After nearly 20 years of litigation and fighting in the press, the conflict between the estates of Anna Nicole Smith and her billionaire husband J. Howard Marshall has been resolved. On Monday August 18th, a federal judge in Orange County rejected Smith’s estate’s last-ditch attempt to obtain roughly $44 million from the late Texas oil tycoon in the form of sanctions for delaying tactics employed by Marshall’s heir and lawyers throughout the long-running battle. The judge noted that Smith’s estate failed to provide sufficient evidence of actual damages suffered as a result of the aforementioned tactics.
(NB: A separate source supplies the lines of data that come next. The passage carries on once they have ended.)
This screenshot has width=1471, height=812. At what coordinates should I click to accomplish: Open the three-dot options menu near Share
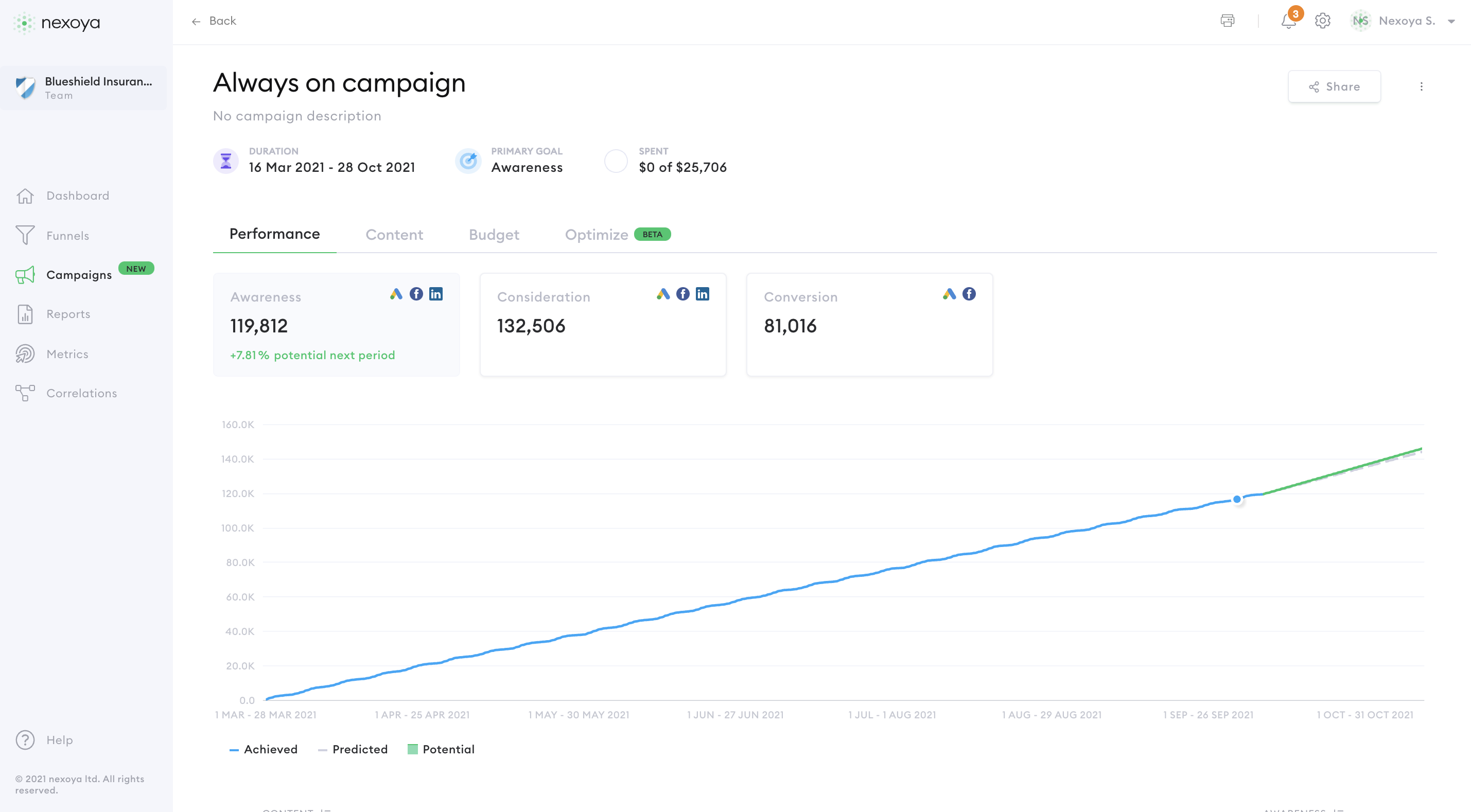point(1421,86)
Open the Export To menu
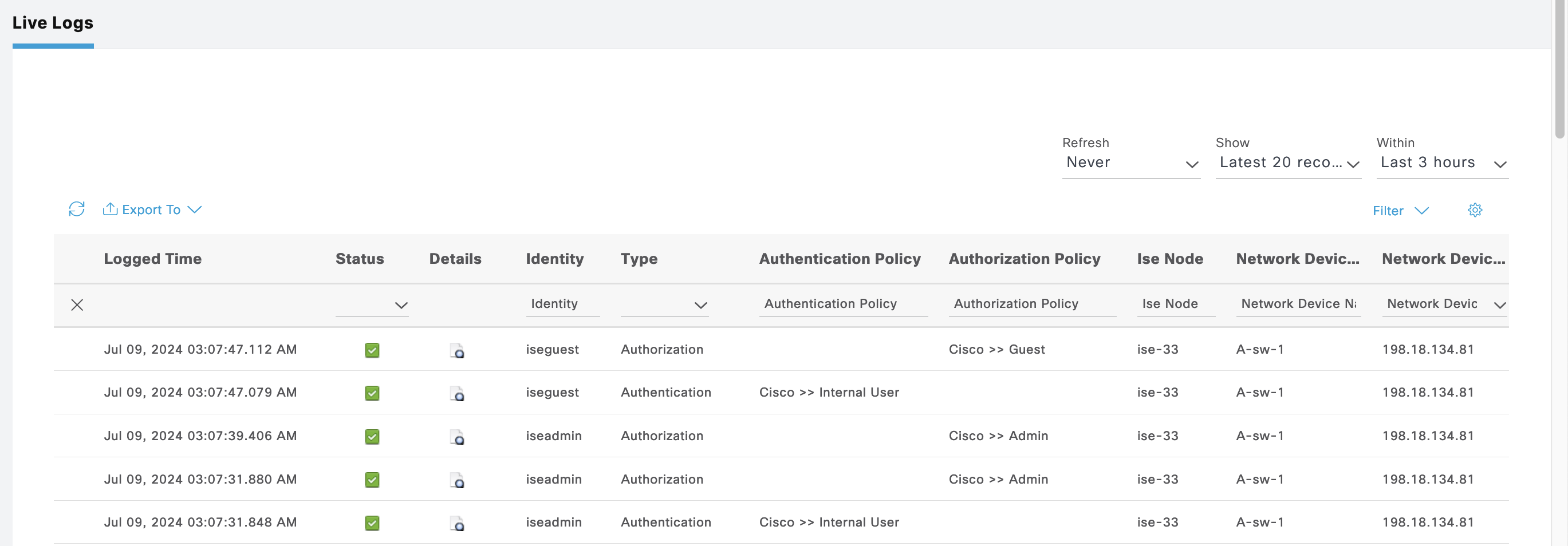Screen dimensions: 1568x546 [x=152, y=210]
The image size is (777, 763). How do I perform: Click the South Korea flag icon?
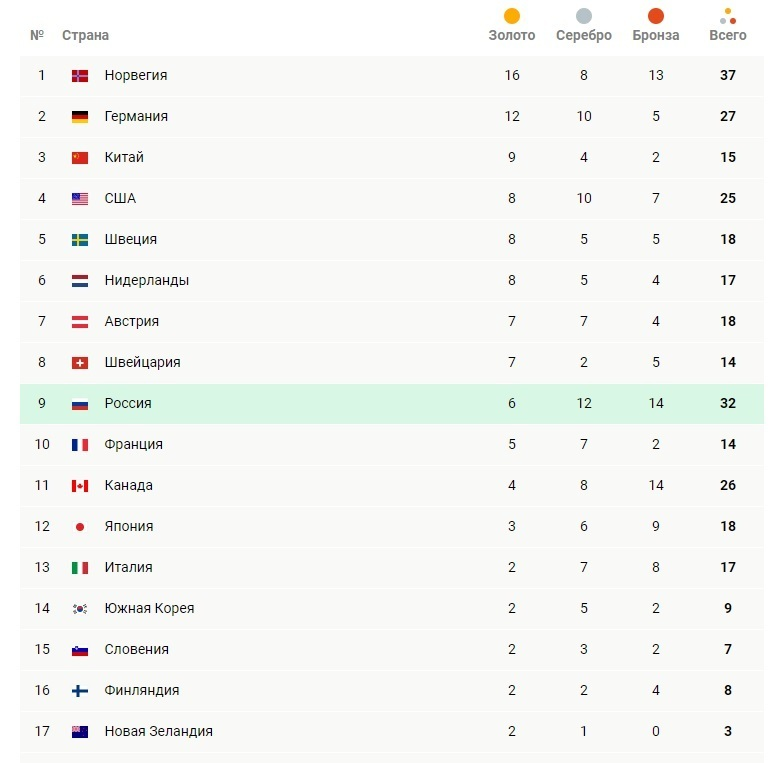point(80,609)
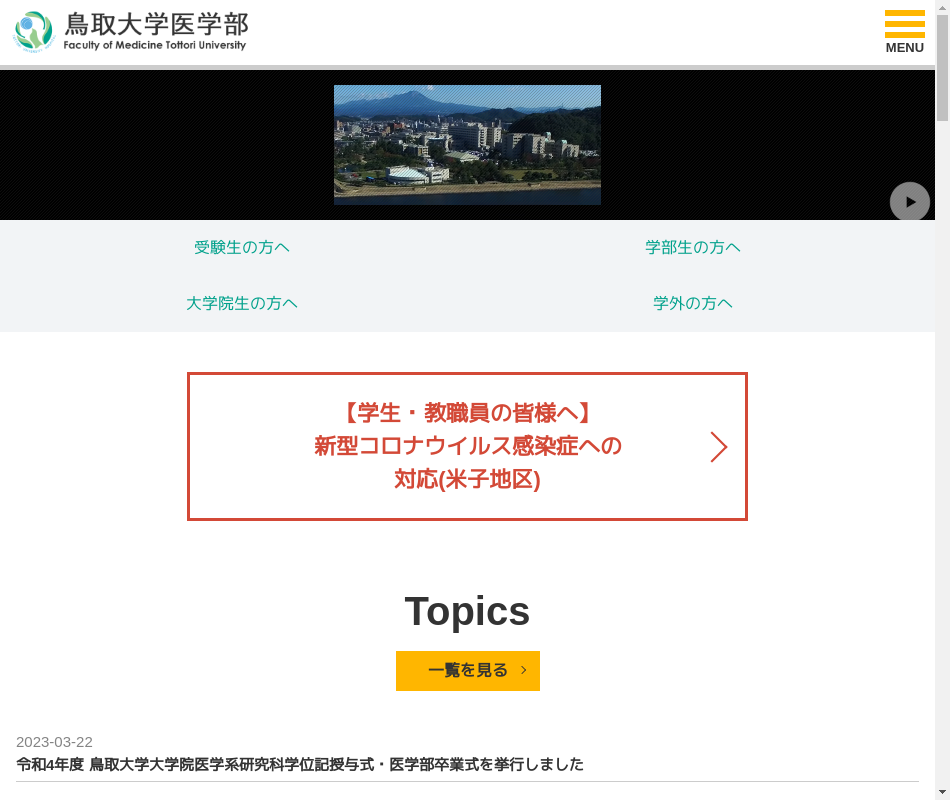Open the 令和4年度 graduation ceremony news article

[300, 765]
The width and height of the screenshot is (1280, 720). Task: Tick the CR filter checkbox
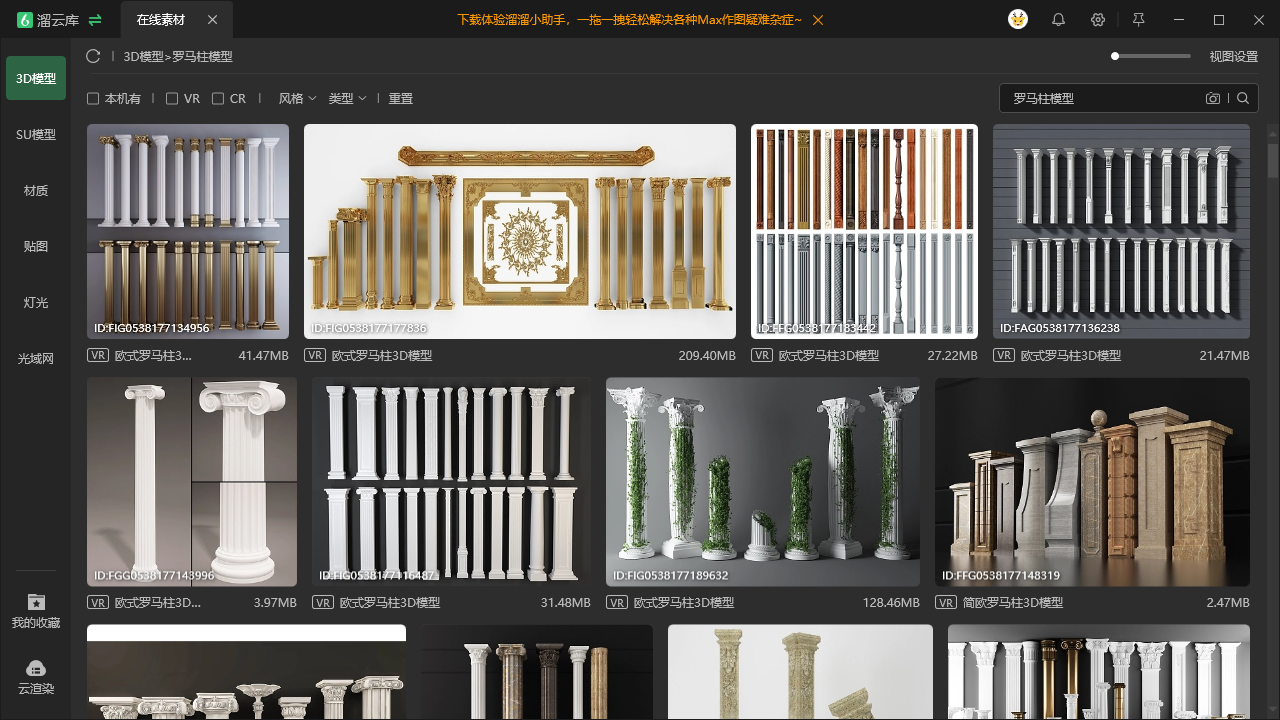(218, 98)
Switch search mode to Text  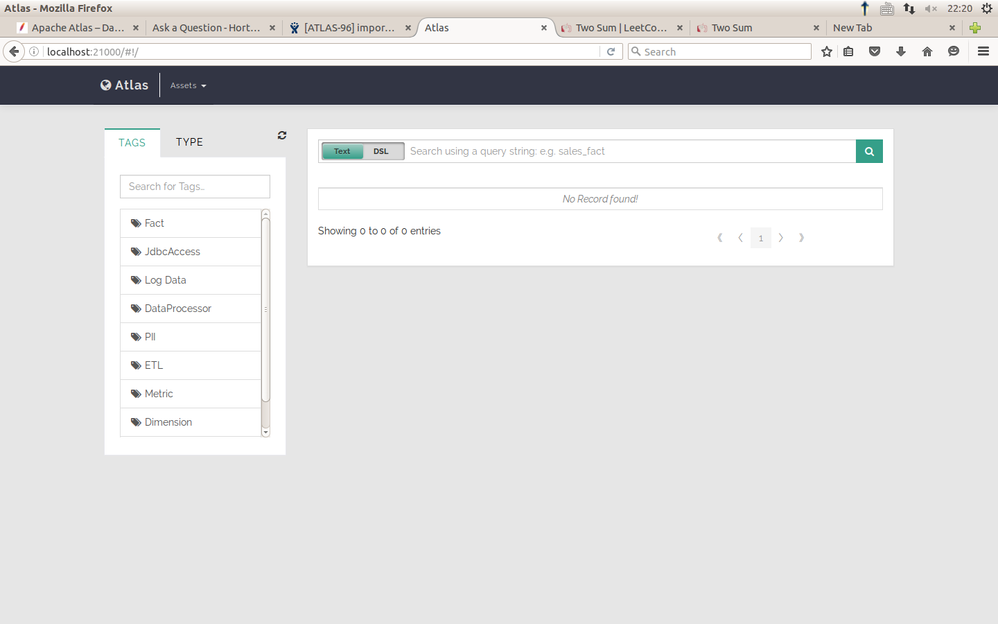coord(342,152)
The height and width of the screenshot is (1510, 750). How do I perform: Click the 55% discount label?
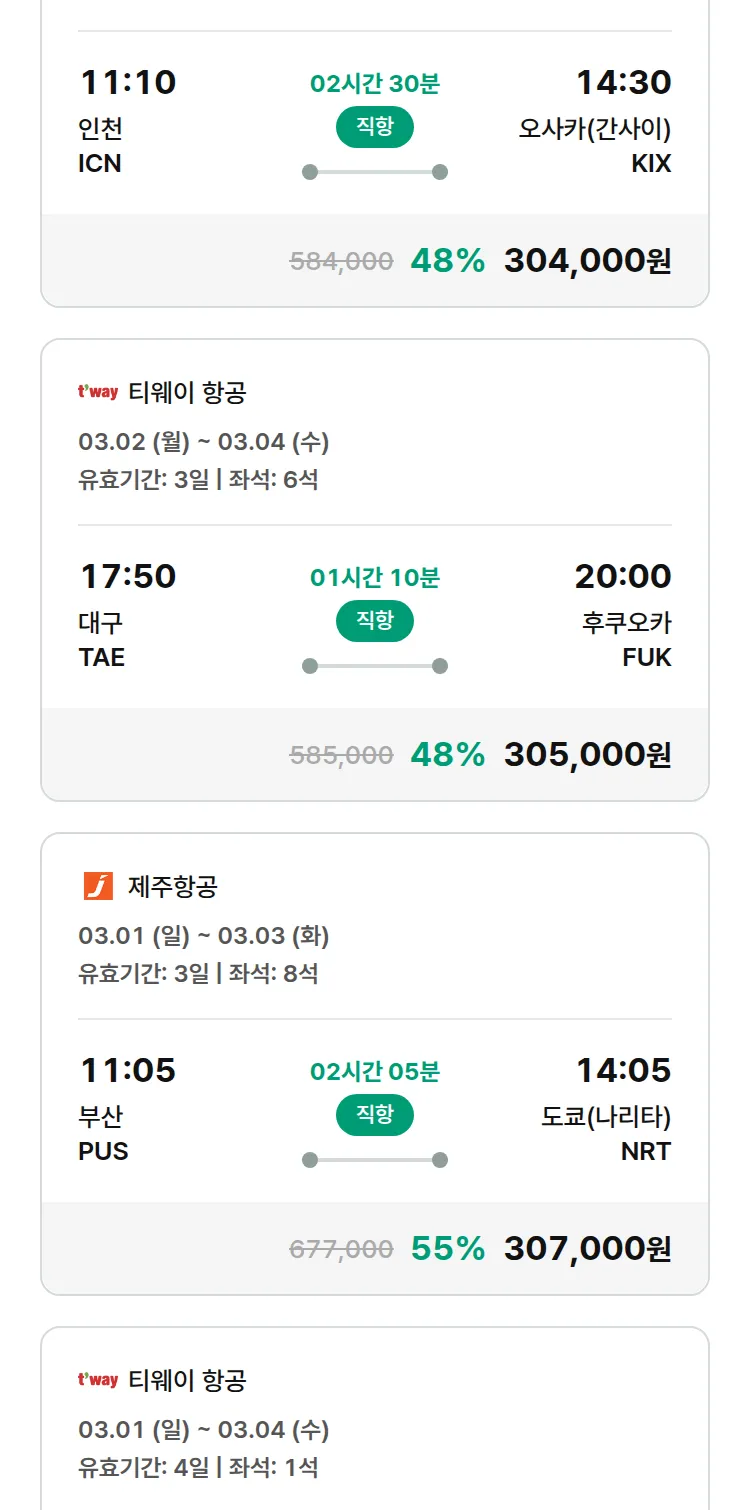(x=447, y=1249)
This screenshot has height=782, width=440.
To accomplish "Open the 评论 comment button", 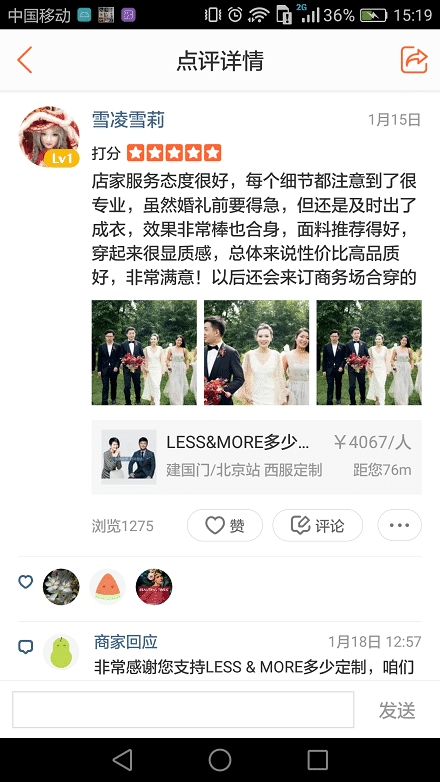I will tap(318, 525).
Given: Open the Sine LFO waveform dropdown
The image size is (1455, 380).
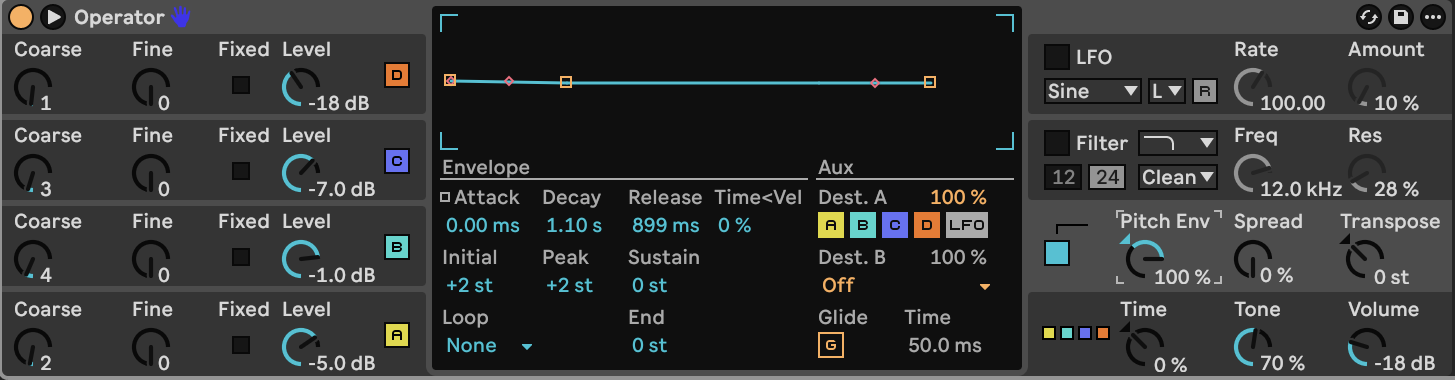Looking at the screenshot, I should pos(1092,91).
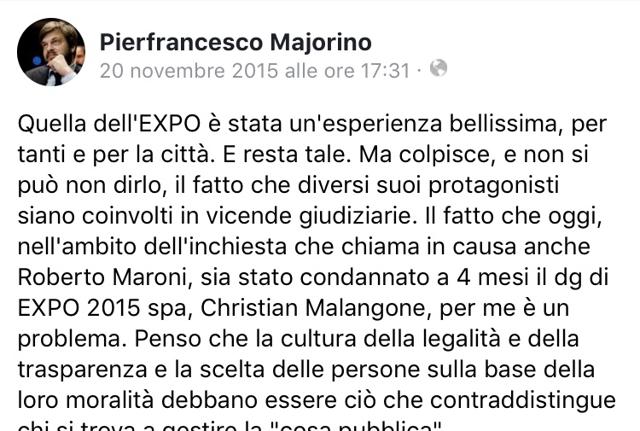
Task: Click the post's first line about EXPO
Action: 312,124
For those who need a refresher (and after 20 years, who can blame you?), Smith (real name Vickie Lynn Marshall), who came to fame as a model in a popular series of Guess Jeans ads and several Playboy magazine spreads, married J. Howard Marshall in 1994. The pair met in the Texas strip club in which Smith worked. At the time, she was 26 and he was 89. He died only 14 months later. His will left the entirety of his estate, worth approximately $1.6 billion, to his son, Pierce, and nothing to Smith.
Smith initially challenged the will soon after Marshall’s death, claiming that he had promised to leave her more than $300 million in addition to the cash and gifts he lavished on her during his life (themselves worth roughly $8 million). A Houston court upheld the will, finding that Marshall was mentally fit and free of undue influence when he drafted the document. This ruling was later upheld by a federal appeals court.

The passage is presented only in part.